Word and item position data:

..............................

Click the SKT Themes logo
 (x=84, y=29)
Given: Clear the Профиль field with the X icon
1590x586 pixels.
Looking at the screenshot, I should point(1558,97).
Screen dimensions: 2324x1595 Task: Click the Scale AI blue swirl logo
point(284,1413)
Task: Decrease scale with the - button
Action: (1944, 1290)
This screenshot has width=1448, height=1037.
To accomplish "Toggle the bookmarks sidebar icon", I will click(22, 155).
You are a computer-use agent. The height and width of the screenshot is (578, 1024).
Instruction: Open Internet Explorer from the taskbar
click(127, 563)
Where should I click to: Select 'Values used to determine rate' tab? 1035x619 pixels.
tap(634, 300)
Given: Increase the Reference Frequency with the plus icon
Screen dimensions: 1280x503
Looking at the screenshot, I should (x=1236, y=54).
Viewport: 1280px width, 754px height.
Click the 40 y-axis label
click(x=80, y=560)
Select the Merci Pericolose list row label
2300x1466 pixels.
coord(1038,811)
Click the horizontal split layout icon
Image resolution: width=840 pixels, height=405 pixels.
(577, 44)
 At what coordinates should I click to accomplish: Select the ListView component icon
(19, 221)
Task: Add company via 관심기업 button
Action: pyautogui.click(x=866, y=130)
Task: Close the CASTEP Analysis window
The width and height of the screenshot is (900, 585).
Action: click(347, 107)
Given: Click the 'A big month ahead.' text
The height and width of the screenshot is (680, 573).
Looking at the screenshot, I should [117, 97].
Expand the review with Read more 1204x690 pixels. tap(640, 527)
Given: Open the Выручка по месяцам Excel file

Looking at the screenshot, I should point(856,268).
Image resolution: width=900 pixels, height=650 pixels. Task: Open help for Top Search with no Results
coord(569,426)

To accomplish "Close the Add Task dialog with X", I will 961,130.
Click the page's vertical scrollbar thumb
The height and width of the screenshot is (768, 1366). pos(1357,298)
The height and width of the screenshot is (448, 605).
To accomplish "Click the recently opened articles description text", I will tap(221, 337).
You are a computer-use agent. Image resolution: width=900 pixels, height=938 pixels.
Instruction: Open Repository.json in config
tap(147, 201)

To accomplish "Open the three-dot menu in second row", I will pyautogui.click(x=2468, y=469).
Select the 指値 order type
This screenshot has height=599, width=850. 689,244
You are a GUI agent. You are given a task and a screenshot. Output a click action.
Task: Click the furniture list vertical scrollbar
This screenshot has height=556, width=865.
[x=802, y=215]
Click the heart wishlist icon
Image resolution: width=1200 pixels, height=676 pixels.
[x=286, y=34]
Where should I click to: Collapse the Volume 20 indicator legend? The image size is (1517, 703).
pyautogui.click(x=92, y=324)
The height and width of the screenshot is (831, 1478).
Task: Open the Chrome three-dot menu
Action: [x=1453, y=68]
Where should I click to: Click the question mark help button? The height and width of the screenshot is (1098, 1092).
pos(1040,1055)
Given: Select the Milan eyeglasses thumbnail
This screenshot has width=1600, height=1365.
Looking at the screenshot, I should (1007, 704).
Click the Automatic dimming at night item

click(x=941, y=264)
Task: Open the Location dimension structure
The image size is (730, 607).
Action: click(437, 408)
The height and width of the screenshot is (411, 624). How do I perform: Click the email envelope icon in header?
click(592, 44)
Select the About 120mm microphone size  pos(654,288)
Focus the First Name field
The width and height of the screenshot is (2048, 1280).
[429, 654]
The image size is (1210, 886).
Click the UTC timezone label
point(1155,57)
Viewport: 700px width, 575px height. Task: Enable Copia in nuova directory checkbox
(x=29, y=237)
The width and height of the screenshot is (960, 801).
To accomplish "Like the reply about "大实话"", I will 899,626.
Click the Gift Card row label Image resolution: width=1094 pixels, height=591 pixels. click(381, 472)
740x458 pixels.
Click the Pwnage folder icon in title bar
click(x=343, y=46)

..............................

Update the listing from the line with "Where should I click to: Select" to the line with "click(x=80, y=560)", replacing "Increase" with "Raise" and leaving everything else unchanged. Give back only those lines.

Where should I click to: Select 'Values used to determine rate' tab? 1035x619 pixels.
tap(634, 300)
Given: Raise the Reference Frequency with the plus icon
Screen dimensions: 1280x503
Looking at the screenshot, I should (x=1236, y=54).
Viewport: 1280px width, 754px height.
Click the 40 y-axis label
click(x=80, y=560)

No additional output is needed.